Генерал сдвинул брови, он чувствовал себя очень неудобно, на сердце было как-то тревожно.
В дверь кто-то постучал.
— Войдите! — неохотно буркнул генерал.
На пороге появился начальник штаба.
— Товарищ маршал, разрешите обратиться к товарищу генерал-майору…
Розанов бросил на начальника штаба недовольный взгляд. В левой руке Василий Васильевич держал красный карандаш. Повернувшись к комкору, он чуть заметно улыбнулся:
— Товарищ генерал, разрешите на несколько минут забрать у вас карту?
Генерал энергичным движением сдвинул карту на край стола, давая этим понять, что он вовсе не намерен разговаривать с начальником штаба.
— Я только внесу кое-какие коррективы, — пояснил Василий Васильевич, беря карту в руки.
— Что-нибудь неприятное? — поинтересовался маршал.

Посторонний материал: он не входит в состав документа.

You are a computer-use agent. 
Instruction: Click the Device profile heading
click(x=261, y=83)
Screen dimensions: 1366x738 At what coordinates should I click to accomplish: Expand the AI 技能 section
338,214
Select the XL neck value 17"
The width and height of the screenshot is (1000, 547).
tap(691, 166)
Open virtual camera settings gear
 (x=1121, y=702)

— Нет, ничего, — ответил начальник штаба. — Мне кажется, в одном месте обстановку нанесли недостаточно точно, хочу лично проверить…

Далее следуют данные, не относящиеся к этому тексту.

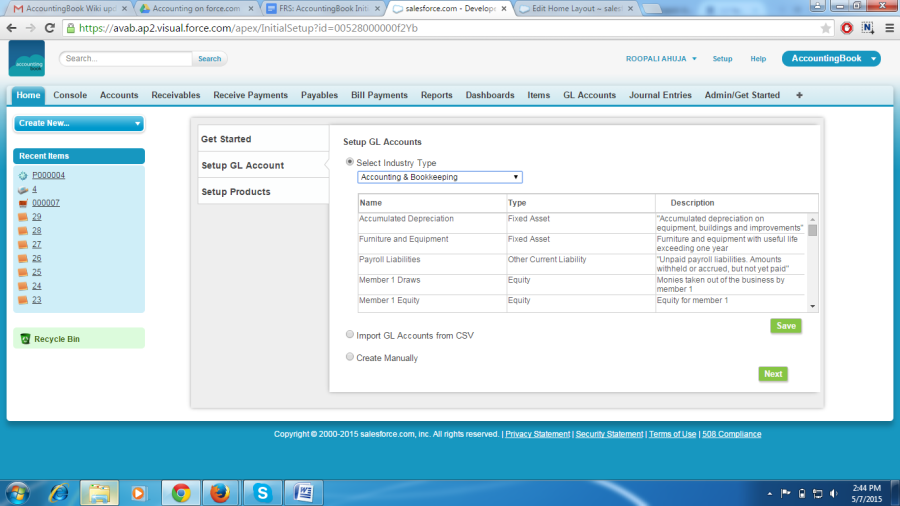This screenshot has width=900, height=506.
Task: Launch Firefox from the taskbar
Action: 221,492
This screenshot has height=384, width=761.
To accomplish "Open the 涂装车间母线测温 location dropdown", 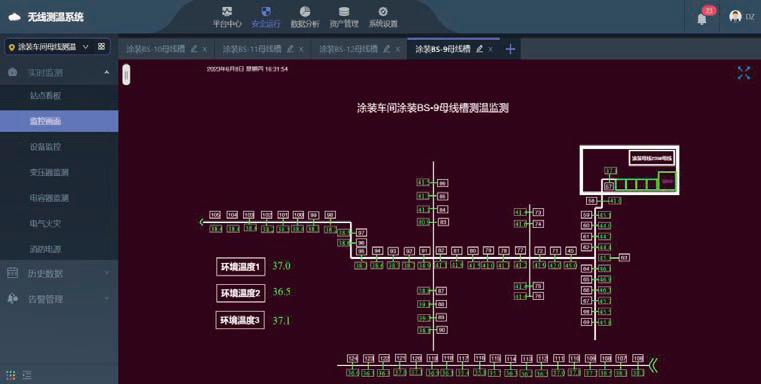I will click(58, 47).
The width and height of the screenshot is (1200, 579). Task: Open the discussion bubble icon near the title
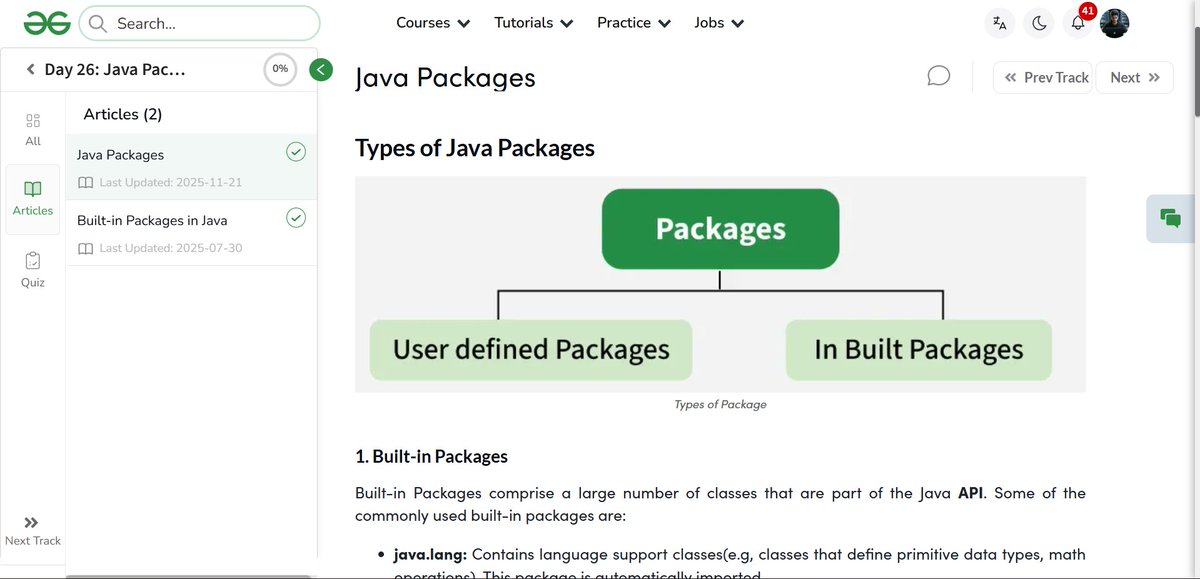[938, 75]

— Давайте вместе посмотрим, — предложил маршал, отодвигая чашку в сторону.
Розанов почувствовал, как у него начали краснеть уши.
— Может, после того, как я внесу кое-какие изменения, товарищ маршал? — робко спросил начальник штаба.
Однако маршал уже протянул руку за картой.
— Да и места здесь маловато, чтобы ее всю развернуть…
«Ну и неумеха… — с обидой подумал Розанов о своем начштаба. — Нашел мне тоже причину…»
Маршал тем временем уже развернул карту и спросил:
— Вы что, не выполнили задачу дня?
— Выполнили, товарищ маршал. Именно это я и собираюсь отразить на карте. Обстановку нанесли недостаточно точно, хотя в приказе по корпусу все сформулировано верно.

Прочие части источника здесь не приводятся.